I too have a sister going through this. We were best friends growing up, but since she left the church, a minor rift has been forming. We are still great friends, but there are clear and obvious disputes in our theology.

The phrase “you choose to have faith” has been used often. For me that always seemed like a strange brainwashing term (and this comes from a faithful believer and active member of the church). But I came to realize what this means after having many discussions with my sister.

The truth of the matter is this. There is just as much lack tangible proof that Joseph Smith was a Prophet of God as there is lack of proof that he was a pedophile. We can prove he had multiple wives, we can prove who they were and for many we can prove sexual relations occurred between certain ofthem and for others  no such evidence exists, but clues point to there not being such relations.

What we CANNOT prove with similar tangible evidence is whether Joseph was a prophet of God or a pervert and pedophile that abused his power. The evidence we do have support he possibility of both (though journals and first hand accounts paint Joseph as a just righteous man).
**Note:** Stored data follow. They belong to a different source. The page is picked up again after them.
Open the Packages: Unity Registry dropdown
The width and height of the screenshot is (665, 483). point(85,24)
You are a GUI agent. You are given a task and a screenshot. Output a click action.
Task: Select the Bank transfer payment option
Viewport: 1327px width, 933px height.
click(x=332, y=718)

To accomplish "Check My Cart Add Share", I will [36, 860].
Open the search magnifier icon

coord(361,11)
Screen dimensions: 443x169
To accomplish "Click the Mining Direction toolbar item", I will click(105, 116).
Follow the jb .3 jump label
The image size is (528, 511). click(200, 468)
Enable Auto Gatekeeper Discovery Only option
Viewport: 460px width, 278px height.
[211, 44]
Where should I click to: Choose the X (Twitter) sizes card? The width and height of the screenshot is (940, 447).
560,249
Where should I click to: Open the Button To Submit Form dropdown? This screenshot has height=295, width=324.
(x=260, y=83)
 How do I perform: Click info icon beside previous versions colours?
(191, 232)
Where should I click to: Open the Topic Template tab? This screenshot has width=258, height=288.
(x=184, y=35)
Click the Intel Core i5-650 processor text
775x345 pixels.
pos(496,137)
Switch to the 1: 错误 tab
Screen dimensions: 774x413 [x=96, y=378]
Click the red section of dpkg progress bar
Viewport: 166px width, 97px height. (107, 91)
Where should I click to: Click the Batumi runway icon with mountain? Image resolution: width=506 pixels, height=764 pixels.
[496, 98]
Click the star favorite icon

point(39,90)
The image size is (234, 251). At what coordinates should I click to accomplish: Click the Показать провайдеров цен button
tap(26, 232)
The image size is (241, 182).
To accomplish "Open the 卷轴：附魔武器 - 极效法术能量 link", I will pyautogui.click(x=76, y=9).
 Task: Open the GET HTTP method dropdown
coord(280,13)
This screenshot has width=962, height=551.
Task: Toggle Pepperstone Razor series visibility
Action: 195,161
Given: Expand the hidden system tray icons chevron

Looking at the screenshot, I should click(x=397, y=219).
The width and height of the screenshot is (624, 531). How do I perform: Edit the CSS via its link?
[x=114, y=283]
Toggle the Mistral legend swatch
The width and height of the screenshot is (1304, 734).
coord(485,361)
So now we choose. Do we have faith that he was a prophet of God or an abusive leader?

I might add:

None of that has any bearing on why we should have faith or what we actually should have faith in. Such things are useful. But we don't have faith in Joseph Smith. Period. We have faith in God. It is God that reveals the truth of Joseph Smith's mission. When any evidence is presented to me, no matter how compelling it may seem, it is irrelevant.

I trust what God revealed to me.

And THAT is what it means to have faith. It is where one puts their trust.